= Selected excerpt =
· · ·

For many in the agtech sector, the news that Monsanto Growth Ventures (MGV), the corporate venture arm of the agribusiness giant, has made about 12 investments since quietly making its first investment in early 2013, will come as no surprise.
While operating in quasi-stealth mode, the venture team, which consists of managing director John Hamer, venture principals Kiersten Stead and Ryan Rakestraw, and venture partner Darren Streiler, has, by many accounts, been a very active and dedicated member of the agtech VC community.
MGV is now about to close out its first portfolio of companies, making it the most active corporate venture arm in the food and ag sector, despite being a team of just four. And it has revealed the majority of its investments to AgFunderNews, some of which were not in the public domain previously. The investments range from precision agriculture technologies (40%) to life science companies (20%), ag biologicals (30%), and new crops and new business models (10%).
“In terms of activity, we are nowhere near Google Ventures or Intel Capital levels with hundreds of investments, but on a deals-per-investment professional basis, we have been quite active,” says Hamer.

· · ·

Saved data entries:
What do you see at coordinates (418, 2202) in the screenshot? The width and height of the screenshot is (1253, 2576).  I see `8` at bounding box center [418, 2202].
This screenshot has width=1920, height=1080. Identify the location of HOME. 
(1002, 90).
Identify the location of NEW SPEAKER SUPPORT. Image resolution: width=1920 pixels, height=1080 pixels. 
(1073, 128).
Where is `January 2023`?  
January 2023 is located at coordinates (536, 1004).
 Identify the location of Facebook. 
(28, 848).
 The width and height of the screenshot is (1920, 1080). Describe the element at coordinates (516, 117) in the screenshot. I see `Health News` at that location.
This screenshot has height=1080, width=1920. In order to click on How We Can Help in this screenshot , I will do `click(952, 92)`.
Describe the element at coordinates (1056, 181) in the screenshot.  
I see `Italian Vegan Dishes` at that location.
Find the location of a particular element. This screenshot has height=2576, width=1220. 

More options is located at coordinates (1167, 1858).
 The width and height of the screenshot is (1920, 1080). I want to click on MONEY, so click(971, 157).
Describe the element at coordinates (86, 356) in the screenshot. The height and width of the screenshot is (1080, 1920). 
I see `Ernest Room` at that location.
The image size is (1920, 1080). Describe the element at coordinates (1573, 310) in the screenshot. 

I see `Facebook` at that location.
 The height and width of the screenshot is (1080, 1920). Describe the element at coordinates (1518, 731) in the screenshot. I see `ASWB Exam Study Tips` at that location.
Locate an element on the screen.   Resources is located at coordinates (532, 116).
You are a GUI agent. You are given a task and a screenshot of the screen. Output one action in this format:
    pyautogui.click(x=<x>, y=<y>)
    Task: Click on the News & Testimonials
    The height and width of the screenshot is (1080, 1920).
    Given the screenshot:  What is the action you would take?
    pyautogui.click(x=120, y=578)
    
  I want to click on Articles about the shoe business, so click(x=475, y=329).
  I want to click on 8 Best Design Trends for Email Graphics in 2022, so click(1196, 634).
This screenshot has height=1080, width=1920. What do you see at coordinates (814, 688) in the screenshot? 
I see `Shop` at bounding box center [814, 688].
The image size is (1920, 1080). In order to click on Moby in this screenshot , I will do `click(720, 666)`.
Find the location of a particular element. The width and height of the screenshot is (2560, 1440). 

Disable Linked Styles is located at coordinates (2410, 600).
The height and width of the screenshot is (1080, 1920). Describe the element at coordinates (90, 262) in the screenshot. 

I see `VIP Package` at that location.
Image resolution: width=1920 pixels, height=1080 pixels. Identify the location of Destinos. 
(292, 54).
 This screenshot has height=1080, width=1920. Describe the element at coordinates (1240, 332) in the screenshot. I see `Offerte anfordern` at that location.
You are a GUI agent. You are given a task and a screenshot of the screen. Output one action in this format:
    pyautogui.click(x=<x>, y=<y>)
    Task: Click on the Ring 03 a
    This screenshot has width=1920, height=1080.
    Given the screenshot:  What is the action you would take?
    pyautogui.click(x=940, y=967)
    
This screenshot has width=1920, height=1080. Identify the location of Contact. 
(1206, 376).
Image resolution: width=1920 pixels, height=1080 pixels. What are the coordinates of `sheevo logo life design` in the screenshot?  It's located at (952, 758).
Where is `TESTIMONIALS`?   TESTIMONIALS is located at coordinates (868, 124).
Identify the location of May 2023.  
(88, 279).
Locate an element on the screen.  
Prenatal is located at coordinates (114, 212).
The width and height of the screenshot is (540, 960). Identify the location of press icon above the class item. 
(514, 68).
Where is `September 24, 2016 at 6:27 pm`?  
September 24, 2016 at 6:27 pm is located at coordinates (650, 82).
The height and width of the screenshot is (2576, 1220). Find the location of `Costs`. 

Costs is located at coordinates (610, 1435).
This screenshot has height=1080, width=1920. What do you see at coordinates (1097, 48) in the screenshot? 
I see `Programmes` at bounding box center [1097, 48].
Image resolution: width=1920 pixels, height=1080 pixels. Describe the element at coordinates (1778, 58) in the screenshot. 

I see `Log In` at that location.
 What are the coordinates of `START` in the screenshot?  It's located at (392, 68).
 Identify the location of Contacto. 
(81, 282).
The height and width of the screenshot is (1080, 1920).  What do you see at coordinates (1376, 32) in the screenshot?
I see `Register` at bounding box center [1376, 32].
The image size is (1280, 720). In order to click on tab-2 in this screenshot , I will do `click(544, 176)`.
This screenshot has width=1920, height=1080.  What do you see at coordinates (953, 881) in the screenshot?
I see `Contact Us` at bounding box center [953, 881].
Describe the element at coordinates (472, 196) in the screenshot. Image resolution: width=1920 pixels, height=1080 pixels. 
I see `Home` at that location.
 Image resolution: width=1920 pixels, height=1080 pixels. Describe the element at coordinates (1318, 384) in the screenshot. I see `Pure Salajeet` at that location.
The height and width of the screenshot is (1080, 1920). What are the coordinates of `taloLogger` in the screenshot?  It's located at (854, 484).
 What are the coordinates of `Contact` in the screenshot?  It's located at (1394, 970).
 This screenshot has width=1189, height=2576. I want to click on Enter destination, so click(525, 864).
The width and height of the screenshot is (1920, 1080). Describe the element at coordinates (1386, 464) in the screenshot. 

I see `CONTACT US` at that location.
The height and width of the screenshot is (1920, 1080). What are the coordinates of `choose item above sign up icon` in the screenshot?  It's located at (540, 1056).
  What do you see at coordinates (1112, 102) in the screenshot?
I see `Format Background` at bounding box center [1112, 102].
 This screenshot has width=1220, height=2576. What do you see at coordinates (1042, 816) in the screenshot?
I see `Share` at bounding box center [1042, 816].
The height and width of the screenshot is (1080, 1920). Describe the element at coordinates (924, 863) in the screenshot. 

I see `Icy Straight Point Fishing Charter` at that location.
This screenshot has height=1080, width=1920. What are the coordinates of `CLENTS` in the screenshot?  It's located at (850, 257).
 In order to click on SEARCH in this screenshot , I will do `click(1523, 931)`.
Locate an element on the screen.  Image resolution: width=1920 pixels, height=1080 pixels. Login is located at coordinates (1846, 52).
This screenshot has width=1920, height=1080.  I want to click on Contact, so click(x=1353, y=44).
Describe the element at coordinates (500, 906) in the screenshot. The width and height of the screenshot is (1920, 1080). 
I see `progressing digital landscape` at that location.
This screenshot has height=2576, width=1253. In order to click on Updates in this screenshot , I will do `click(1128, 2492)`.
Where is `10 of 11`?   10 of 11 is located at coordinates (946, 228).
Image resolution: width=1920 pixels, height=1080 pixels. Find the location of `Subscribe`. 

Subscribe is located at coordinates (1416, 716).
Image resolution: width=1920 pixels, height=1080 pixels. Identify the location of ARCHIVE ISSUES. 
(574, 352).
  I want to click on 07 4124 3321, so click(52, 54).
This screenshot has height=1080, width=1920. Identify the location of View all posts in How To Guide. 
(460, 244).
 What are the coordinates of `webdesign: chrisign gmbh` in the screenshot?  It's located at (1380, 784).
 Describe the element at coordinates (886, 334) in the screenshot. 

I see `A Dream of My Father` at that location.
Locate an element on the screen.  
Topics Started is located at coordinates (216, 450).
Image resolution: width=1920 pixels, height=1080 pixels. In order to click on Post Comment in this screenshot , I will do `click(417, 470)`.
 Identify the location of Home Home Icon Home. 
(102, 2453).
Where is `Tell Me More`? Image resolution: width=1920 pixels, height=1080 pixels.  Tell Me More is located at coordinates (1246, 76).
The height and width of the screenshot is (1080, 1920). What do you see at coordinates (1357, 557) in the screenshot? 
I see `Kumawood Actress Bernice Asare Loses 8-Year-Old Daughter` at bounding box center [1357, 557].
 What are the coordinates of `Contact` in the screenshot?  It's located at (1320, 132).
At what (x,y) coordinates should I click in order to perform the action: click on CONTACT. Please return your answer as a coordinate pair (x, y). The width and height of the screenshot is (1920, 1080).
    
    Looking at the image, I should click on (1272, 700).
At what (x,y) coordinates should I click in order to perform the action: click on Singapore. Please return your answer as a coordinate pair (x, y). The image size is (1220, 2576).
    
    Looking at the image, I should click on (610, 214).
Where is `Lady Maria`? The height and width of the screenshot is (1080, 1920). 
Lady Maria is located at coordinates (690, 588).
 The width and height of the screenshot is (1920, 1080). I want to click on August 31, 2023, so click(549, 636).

· · ·

Extend the article on Monsanto Growth Ventures' agtech investments, picking up after its final sentence. None of the material is needed for this work.

= Task answer =
As with many large corporates with VC arms, Monsanto knew early on that technology startups could be an important source of innovation and intelligence about potential competition coming down the pipe. The company was already an investor in some companies and life science funds before September 2012 when Hamer was hired to build the venturing arm. It was particularly involved in emerging genetic technology and had invested in some plant biotechnology, bioinformatic and genomic technology companies, generally as part of a broader collaboration. But these were mostly passive, minority equity investments and its life science fund commitments were even more indirect.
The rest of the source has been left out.